The whole of the material needs to be repeated exactly, line for line.

--- Data records ---

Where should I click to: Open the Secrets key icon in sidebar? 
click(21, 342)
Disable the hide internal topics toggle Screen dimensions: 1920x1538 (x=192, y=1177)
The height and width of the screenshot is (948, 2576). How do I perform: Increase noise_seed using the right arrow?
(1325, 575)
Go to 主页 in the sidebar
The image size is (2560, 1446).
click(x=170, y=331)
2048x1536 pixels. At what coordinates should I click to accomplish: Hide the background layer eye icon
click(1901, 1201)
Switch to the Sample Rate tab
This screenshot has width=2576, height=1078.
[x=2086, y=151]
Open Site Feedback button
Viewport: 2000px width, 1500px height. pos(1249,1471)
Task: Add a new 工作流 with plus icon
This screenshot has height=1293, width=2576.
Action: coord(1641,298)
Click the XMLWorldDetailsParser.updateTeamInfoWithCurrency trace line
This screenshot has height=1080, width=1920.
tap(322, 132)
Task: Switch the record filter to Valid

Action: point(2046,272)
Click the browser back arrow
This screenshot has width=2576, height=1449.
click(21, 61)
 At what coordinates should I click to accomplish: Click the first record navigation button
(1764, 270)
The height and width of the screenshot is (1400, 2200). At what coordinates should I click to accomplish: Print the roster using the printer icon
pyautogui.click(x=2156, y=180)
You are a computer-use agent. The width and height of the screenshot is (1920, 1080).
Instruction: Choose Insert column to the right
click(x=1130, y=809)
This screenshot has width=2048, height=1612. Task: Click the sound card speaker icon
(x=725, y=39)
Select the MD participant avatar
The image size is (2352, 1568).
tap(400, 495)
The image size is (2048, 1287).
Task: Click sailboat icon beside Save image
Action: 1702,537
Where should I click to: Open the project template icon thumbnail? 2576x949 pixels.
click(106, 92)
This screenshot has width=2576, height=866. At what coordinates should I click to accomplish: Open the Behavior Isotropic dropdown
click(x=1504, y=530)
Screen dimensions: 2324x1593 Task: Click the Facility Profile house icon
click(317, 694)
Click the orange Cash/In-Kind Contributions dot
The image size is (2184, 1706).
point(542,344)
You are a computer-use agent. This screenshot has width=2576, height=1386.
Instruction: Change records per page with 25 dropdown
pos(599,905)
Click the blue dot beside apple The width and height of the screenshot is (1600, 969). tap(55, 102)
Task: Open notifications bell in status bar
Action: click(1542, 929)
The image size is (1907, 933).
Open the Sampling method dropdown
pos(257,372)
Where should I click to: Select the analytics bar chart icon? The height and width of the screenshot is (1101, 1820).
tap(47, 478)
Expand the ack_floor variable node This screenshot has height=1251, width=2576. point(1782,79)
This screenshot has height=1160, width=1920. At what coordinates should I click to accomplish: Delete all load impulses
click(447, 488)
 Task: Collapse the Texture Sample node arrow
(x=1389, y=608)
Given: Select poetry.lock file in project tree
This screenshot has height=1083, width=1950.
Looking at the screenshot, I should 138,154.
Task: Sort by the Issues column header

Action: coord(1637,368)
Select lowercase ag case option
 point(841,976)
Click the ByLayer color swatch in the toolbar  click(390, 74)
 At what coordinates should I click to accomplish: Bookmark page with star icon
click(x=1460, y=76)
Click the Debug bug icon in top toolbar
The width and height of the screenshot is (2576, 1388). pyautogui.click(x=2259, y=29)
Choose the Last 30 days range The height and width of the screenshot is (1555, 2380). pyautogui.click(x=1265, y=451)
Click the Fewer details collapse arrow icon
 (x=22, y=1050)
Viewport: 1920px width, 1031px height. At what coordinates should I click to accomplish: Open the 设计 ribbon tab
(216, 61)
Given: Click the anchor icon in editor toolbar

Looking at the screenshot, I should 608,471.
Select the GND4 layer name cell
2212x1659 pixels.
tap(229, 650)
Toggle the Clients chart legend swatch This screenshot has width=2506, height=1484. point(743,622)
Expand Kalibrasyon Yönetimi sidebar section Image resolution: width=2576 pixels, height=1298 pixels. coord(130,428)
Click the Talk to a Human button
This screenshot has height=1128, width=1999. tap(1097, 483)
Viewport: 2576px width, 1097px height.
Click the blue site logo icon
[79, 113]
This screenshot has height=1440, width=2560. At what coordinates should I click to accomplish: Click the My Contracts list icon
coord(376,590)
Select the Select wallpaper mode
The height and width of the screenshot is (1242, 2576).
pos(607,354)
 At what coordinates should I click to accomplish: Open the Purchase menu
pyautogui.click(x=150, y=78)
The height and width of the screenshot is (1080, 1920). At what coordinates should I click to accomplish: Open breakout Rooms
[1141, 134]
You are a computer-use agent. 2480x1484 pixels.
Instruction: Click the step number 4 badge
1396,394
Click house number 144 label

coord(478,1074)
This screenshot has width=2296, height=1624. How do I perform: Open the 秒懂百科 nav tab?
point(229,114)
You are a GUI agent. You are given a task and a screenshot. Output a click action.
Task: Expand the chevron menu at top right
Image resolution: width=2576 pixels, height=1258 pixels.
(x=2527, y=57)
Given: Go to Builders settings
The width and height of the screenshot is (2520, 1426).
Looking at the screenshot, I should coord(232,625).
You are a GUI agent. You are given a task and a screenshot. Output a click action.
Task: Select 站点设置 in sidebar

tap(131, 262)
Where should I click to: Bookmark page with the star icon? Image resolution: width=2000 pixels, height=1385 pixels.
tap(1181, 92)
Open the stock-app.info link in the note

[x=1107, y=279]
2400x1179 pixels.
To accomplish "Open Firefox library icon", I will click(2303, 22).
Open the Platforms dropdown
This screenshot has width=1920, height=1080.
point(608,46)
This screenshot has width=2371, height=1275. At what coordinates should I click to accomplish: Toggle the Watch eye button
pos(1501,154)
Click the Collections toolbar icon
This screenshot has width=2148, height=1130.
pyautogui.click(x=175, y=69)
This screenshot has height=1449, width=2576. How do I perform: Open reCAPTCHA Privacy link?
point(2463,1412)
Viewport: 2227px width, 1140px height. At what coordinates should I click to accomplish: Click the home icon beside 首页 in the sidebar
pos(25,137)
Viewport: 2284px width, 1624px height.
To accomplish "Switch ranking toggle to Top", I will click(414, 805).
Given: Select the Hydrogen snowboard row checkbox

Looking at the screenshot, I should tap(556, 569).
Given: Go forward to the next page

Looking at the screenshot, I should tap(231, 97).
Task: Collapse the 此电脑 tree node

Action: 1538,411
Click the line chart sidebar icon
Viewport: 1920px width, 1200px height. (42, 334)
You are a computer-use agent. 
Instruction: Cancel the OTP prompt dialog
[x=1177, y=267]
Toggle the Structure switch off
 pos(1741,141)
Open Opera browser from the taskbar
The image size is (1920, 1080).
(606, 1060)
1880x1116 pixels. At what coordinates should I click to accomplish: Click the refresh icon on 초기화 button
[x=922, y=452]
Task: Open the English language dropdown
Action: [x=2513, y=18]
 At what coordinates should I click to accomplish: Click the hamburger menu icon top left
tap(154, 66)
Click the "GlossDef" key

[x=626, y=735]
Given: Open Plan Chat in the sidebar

---

Answer area.
Where should I click to: Open the Secrets key icon in sidebar? 
click(21, 342)
Disable the hide internal topics toggle Screen dimensions: 1920x1538 (x=192, y=1177)
The height and width of the screenshot is (948, 2576). How do I perform: Increase noise_seed using the right arrow?
(1325, 575)
Go to 主页 in the sidebar
The image size is (2560, 1446).
click(x=170, y=331)
2048x1536 pixels. At what coordinates should I click to accomplish: Hide the background layer eye icon
click(1901, 1201)
Switch to the Sample Rate tab
This screenshot has width=2576, height=1078.
[x=2086, y=151]
Open Site Feedback button
Viewport: 2000px width, 1500px height. pos(1249,1471)
Task: Add a new 工作流 with plus icon
This screenshot has height=1293, width=2576.
Action: coord(1641,298)
Click the XMLWorldDetailsParser.updateTeamInfoWithCurrency trace line
This screenshot has height=1080, width=1920.
tap(322, 132)
Task: Switch the record filter to Valid

Action: point(2046,272)
Click the browser back arrow
This screenshot has width=2576, height=1449.
click(21, 61)
 At what coordinates should I click to accomplish: Click the first record navigation button
(1764, 270)
The height and width of the screenshot is (1400, 2200). At what coordinates should I click to accomplish: Print the roster using the printer icon
pyautogui.click(x=2156, y=180)
You are a computer-use agent. The width and height of the screenshot is (1920, 1080).
Instruction: Choose Insert column to the right
click(x=1130, y=809)
This screenshot has width=2048, height=1612. Task: Click the sound card speaker icon
(x=725, y=39)
Select the MD participant avatar
The image size is (2352, 1568).
tap(400, 495)
The image size is (2048, 1287).
Task: Click sailboat icon beside Save image
Action: 1702,537
Where should I click to: Open the project template icon thumbnail? 2576x949 pixels.
click(106, 92)
This screenshot has width=2576, height=866. At what coordinates should I click to accomplish: Open the Behavior Isotropic dropdown
click(x=1504, y=530)
Screen dimensions: 2324x1593 Task: Click the Facility Profile house icon
click(317, 694)
Click the orange Cash/In-Kind Contributions dot
The image size is (2184, 1706).
point(542,344)
You are a computer-use agent. This screenshot has width=2576, height=1386.
Instruction: Change records per page with 25 dropdown
pos(599,905)
Click the blue dot beside apple The width and height of the screenshot is (1600, 969). tap(55, 102)
Task: Open notifications bell in status bar
Action: click(1542, 929)
The image size is (1907, 933).
Open the Sampling method dropdown
pos(257,372)
Where should I click to: Select the analytics bar chart icon? The height and width of the screenshot is (1101, 1820).
tap(47, 478)
Expand the ack_floor variable node This screenshot has height=1251, width=2576. point(1782,79)
This screenshot has height=1160, width=1920. At what coordinates should I click to accomplish: Delete all load impulses
click(447, 488)
 Task: Collapse the Texture Sample node arrow
(x=1389, y=608)
Given: Select poetry.lock file in project tree
This screenshot has height=1083, width=1950.
Looking at the screenshot, I should 138,154.
Task: Sort by the Issues column header

Action: coord(1637,368)
Select lowercase ag case option
 point(841,976)
Click the ByLayer color swatch in the toolbar  click(390, 74)
 At what coordinates should I click to accomplish: Bookmark page with star icon
click(x=1460, y=76)
Click the Debug bug icon in top toolbar
The width and height of the screenshot is (2576, 1388). pyautogui.click(x=2259, y=29)
Choose the Last 30 days range The height and width of the screenshot is (1555, 2380). pyautogui.click(x=1265, y=451)
Click the Fewer details collapse arrow icon
 (x=22, y=1050)
Viewport: 1920px width, 1031px height. At what coordinates should I click to accomplish: Open the 设计 ribbon tab
(216, 61)
Given: Click the anchor icon in editor toolbar

Looking at the screenshot, I should 608,471.
Select the GND4 layer name cell
2212x1659 pixels.
tap(229, 650)
Toggle the Clients chart legend swatch This screenshot has width=2506, height=1484. point(743,622)
Expand Kalibrasyon Yönetimi sidebar section Image resolution: width=2576 pixels, height=1298 pixels. coord(130,428)
Click the Talk to a Human button
This screenshot has height=1128, width=1999. tap(1097, 483)
Viewport: 2576px width, 1097px height.
Click the blue site logo icon
[79, 113]
This screenshot has height=1440, width=2560. At what coordinates should I click to accomplish: Click the My Contracts list icon
coord(376,590)
Select the Select wallpaper mode
The height and width of the screenshot is (1242, 2576).
pos(607,354)
 At what coordinates should I click to accomplish: Open the Purchase menu
pyautogui.click(x=150, y=78)
The height and width of the screenshot is (1080, 1920). At what coordinates should I click to accomplish: Open breakout Rooms
[1141, 134]
You are a computer-use agent. 2480x1484 pixels.
Instruction: Click the step number 4 badge
1396,394
Click house number 144 label

coord(478,1074)
This screenshot has width=2296, height=1624. How do I perform: Open the 秒懂百科 nav tab?
point(229,114)
You are a GUI agent. You are given a task and a screenshot. Output a click action.
Task: Expand the chevron menu at top right
Image resolution: width=2576 pixels, height=1258 pixels.
(x=2527, y=57)
Given: Go to Builders settings
The width and height of the screenshot is (2520, 1426).
Looking at the screenshot, I should coord(232,625).
You are a GUI agent. You are given a task and a screenshot. Output a click action.
Task: Select 站点设置 in sidebar

tap(131, 262)
Where should I click to: Bookmark page with the star icon? Image resolution: width=2000 pixels, height=1385 pixels.
tap(1181, 92)
Open the stock-app.info link in the note

[x=1107, y=279]
2400x1179 pixels.
To accomplish "Open Firefox library icon", I will click(2303, 22).
Open the Platforms dropdown
This screenshot has width=1920, height=1080.
point(608,46)
This screenshot has width=2371, height=1275. At what coordinates should I click to accomplish: Toggle the Watch eye button
pos(1501,154)
Click the Collections toolbar icon
This screenshot has width=2148, height=1130.
pyautogui.click(x=175, y=69)
This screenshot has height=1449, width=2576. How do I perform: Open reCAPTCHA Privacy link?
point(2463,1412)
Viewport: 2227px width, 1140px height. At what coordinates should I click to accomplish: Click the home icon beside 首页 in the sidebar
pos(25,137)
Viewport: 2284px width, 1624px height.
To accomplish "Switch ranking toggle to Top", I will click(414, 805).
Given: Select the Hydrogen snowboard row checkbox

Looking at the screenshot, I should tap(556, 569).
Given: Go forward to the next page

Looking at the screenshot, I should tap(231, 97).
Task: Collapse the 此电脑 tree node

Action: 1538,411
Click the line chart sidebar icon
Viewport: 1920px width, 1200px height. (42, 334)
You are a computer-use agent. 
Instruction: Cancel the OTP prompt dialog
[x=1177, y=267]
Toggle the Structure switch off
 pos(1741,141)
Open Opera browser from the taskbar
The image size is (1920, 1080).
(606, 1060)
1880x1116 pixels. At what coordinates should I click to accomplish: Click the refresh icon on 초기화 button
[x=922, y=452]
Task: Open the English language dropdown
Action: [x=2513, y=18]
 At what coordinates should I click to accomplish: Click the hamburger menu icon top left
tap(154, 66)
Click the "GlossDef" key

[x=626, y=735]
Given: Open Plan Chat in the sidebar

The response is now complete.